What the task asks ->
Take the entries below and write them out exactly, with each picture removed.

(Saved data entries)

━━━━━━━━━━

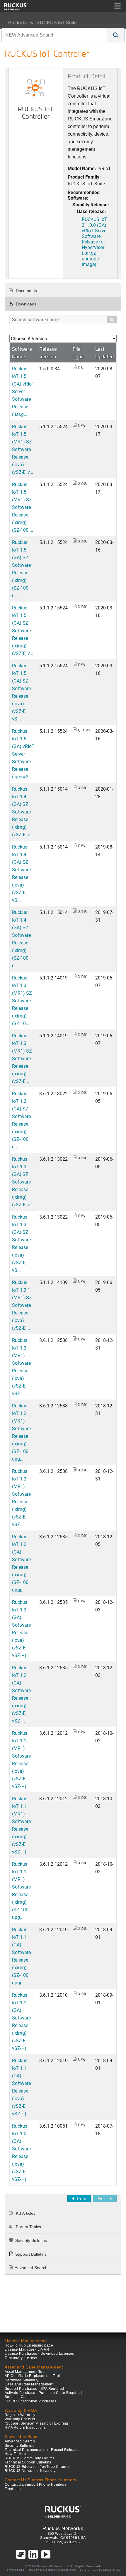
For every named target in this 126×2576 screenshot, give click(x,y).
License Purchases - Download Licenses (39, 2354)
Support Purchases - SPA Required (34, 2389)
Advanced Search (31, 2267)
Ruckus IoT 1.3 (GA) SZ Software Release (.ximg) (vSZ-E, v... (22, 1181)
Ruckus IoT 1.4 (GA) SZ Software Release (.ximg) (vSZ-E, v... (22, 811)
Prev (81, 2198)
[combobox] (54, 35)
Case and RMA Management (29, 2384)
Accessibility (67, 2569)
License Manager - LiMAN (27, 2349)
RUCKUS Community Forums (30, 2458)
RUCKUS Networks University (30, 2471)
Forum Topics (28, 2226)
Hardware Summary (21, 2380)
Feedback (13, 2489)
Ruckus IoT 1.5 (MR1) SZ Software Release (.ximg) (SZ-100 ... (22, 507)
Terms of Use (15, 2569)
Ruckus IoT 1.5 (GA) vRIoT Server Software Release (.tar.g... (23, 391)
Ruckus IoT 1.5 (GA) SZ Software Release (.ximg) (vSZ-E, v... (22, 630)
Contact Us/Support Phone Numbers (36, 2484)
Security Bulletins (31, 2240)
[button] (116, 35)
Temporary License (21, 2358)
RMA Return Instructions (25, 2427)
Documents (26, 290)
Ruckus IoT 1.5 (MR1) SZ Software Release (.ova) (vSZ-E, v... (22, 449)
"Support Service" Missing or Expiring (36, 2423)
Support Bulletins (31, 2254)
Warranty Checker (20, 2419)
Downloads (25, 304)
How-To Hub (15, 2454)
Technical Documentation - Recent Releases (42, 2450)
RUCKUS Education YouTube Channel (38, 2467)
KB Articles (25, 2213)
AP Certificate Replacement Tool (32, 2376)
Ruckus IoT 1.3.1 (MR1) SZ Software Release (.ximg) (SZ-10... (22, 1000)
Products (17, 22)
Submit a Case (17, 2397)
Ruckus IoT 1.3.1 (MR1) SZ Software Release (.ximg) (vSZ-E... (22, 1058)
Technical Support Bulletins (28, 2462)
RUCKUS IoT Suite (56, 22)
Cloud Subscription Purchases (30, 2401)
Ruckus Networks (62, 2528)
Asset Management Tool (25, 2372)
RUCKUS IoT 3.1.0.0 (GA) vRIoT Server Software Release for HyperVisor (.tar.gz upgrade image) (95, 241)
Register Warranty (20, 2415)
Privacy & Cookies (41, 2569)
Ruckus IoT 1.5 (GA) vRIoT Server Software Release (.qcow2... (23, 754)
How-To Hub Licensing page (29, 2345)
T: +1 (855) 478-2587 (63, 2542)
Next (102, 2198)
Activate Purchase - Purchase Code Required (43, 2393)
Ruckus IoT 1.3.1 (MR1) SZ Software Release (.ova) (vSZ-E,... (22, 1305)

━━━━━━━━━━

The answer ->
For every named target in this 126×2576 screenshot, give click(x,y).
License Purchases - Download Licenses (39, 2354)
Support Purchases - SPA Required (34, 2389)
Advanced Search (31, 2267)
Ruckus IoT 1.3 (GA) SZ Software Release (.ximg) (vSZ-E, v... (22, 1181)
Ruckus IoT 1.4 (GA) SZ Software Release (.ximg) (vSZ-E, v... (22, 811)
Prev (81, 2198)
[combobox] (54, 35)
Case and RMA Management (29, 2384)
Accessibility (67, 2569)
License Manager - LiMAN (27, 2349)
RUCKUS Community Forums (30, 2458)
RUCKUS Networks University (30, 2471)
Forum Topics (28, 2226)
Hardware Summary (21, 2380)
Feedback (13, 2489)
Ruckus IoT 1.5 (MR1) SZ Software Release (.ximg) (SZ-100 ... (22, 507)
Terms of Use (15, 2569)
Ruckus IoT 1.5 (GA) vRIoT Server Software Release (.tar.g... (23, 391)
Ruckus IoT 1.5 (GA) SZ Software Release (.ximg) (vSZ-E, v... (22, 630)
Contact Us/Support Phone Numbers (36, 2484)
Security Bulletins (31, 2240)
[button] (116, 35)
Temporary License (21, 2358)
RMA Return Instructions (25, 2427)
Documents (26, 290)
Ruckus IoT 1.5 (MR1) SZ Software Release (.ova) (vSZ-E, v... (22, 449)
"Support Service" Missing or Expiring (36, 2423)
Support Bulletins (31, 2254)
Warranty Checker (20, 2419)
Downloads (25, 304)
How-To Hub (15, 2454)
Technical Documentation - Recent Releases (42, 2450)
RUCKUS Education YouTube Channel (38, 2467)
KB Articles (25, 2213)
AP Certificate Replacement Tool (32, 2376)
Ruckus IoT 1.3.1 (MR1) SZ Software Release (.ximg) (SZ-10... (22, 1000)
Products (17, 22)
Submit a Case (17, 2397)
Ruckus IoT 1.3.1 (MR1) SZ Software Release (.ximg) (vSZ-E... (22, 1058)
Technical Support Bulletins (28, 2462)
RUCKUS IoT Suite (56, 22)
Cloud Subscription Purchases (30, 2401)
Ruckus Networks (62, 2528)
Asset Management Tool (25, 2372)
RUCKUS IoT 3.1.0.0 (GA) vRIoT Server Software Release for HyperVisor (.tar.gz upgrade image) (95, 241)
Register Warranty (20, 2415)
Privacy & Cookies (41, 2569)
Ruckus IoT 1.5 (GA) vRIoT Server Software Release (.qcow2... (23, 754)
How-To Hub Licensing page (29, 2345)
T: +1 (855) 478-2587 (63, 2542)
Next (102, 2198)
Activate Purchase - Purchase Code Required (43, 2393)
Ruckus IoT 1.3.1 (MR1) SZ Software Release (.ova) (vSZ-E,... (22, 1305)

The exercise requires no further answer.